Before submitting a proposal and teaming up with Publishing Services, the journal had already published 228 articles on a departmental website. The faculty and staff working on the journal were masters of creating excellence despite constraints.
“We already had an ISSN, we had gotten ourselves into the Directory of Open Access Journals, and we had started the Pub Med Central application process. We were doing those things on the side while we were trying to manage manuscripts and of course do our full time jobs, which is be faculty,” said Janke.
The editors had been in search of a manuscript management system, but had been unable to find one to suit their budget and capacity for technical support. Fortunately, they learned about Publishing Services from the liaison librarian to the College of Pharmacy.
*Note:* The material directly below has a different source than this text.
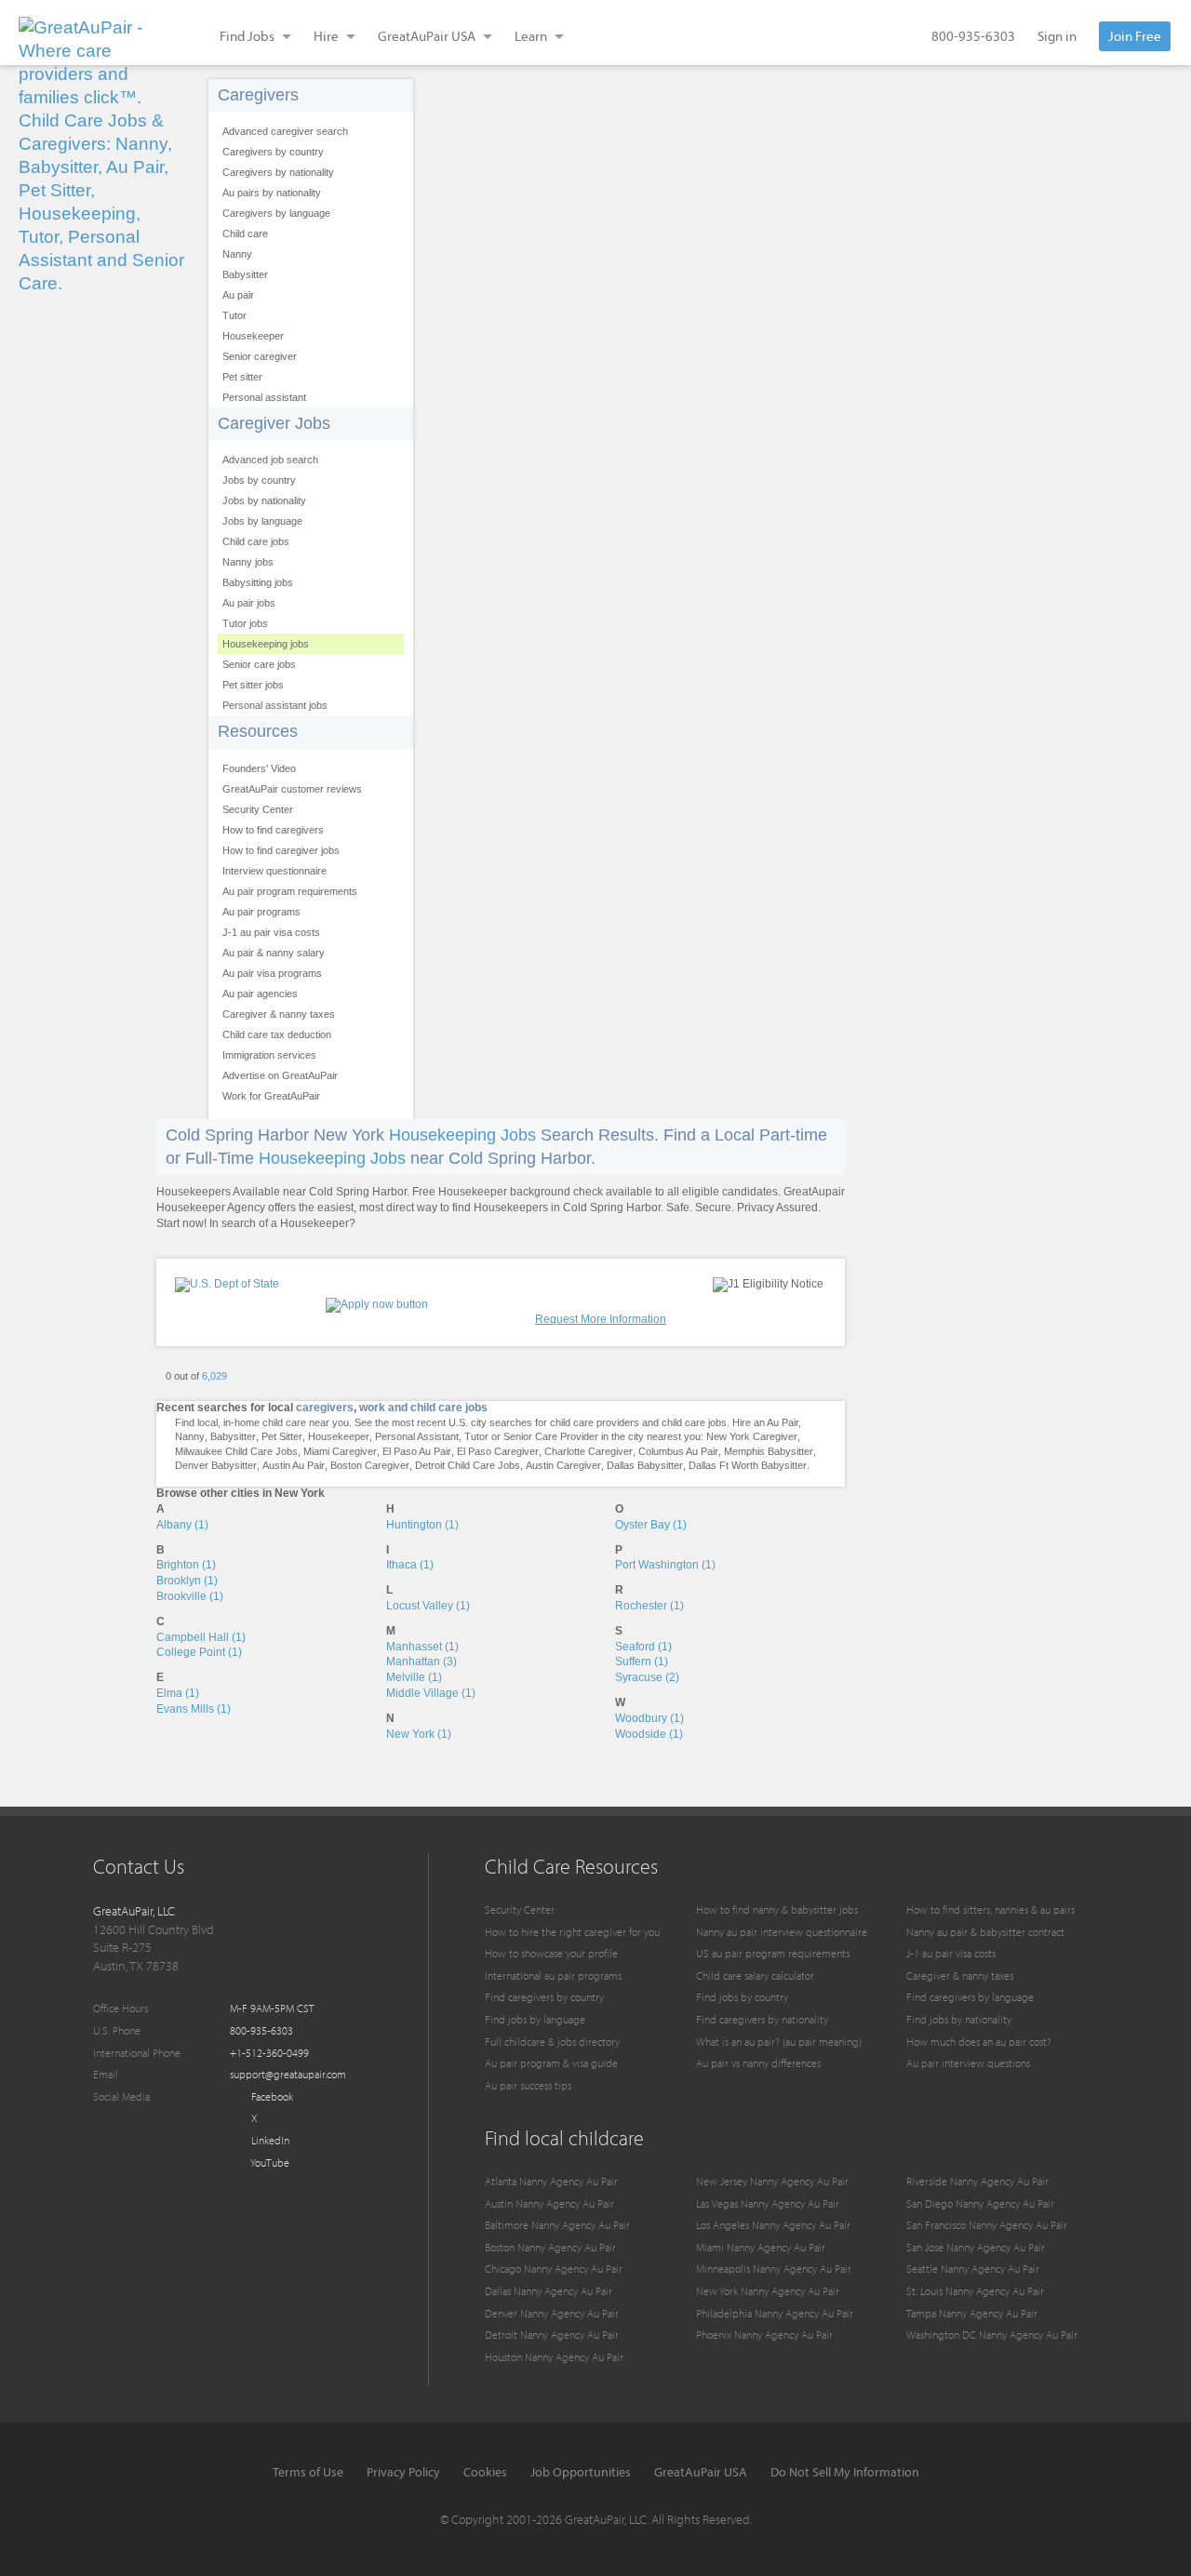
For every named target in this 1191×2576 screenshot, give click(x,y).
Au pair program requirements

After having their proposal accepted, consultations took place to select a platform. In addition to gaining a streamlined system for producing issues and facilitating the peer review process, they saw some unexpected results.
“Reports from the system are telling us more about our readership,” said Janke. “I was surprised by the number of corporate readers that we had. Seeing that has heightened our awareness of utilization and visibility. We’re starting to think more about the role of alt metrics and social media in publicizing our authors’ work. We’re now poised to create a bigger footprint for the journal and create more visibility.”
What’s Next for Publishing Services?
The librarians and developers on the Publishing Services team are kept busy working in collaboration with researchers to publish journals, dynamic scholarly serials, conference proceedings, and open textbooks. Guided by McCready’s leadership, the team is taking part in bigger conversations about the role of libraries in the future of academic publishing.
“I’m really excited about being a member of the Library Publishing Coalition,” McCready said. “Although our focus is serving the needs of U of M faculty and researchers, there are some solutions that would be better built at scale with our colleagues from other institutions in order to make them more affordable and available to more authors and editors.”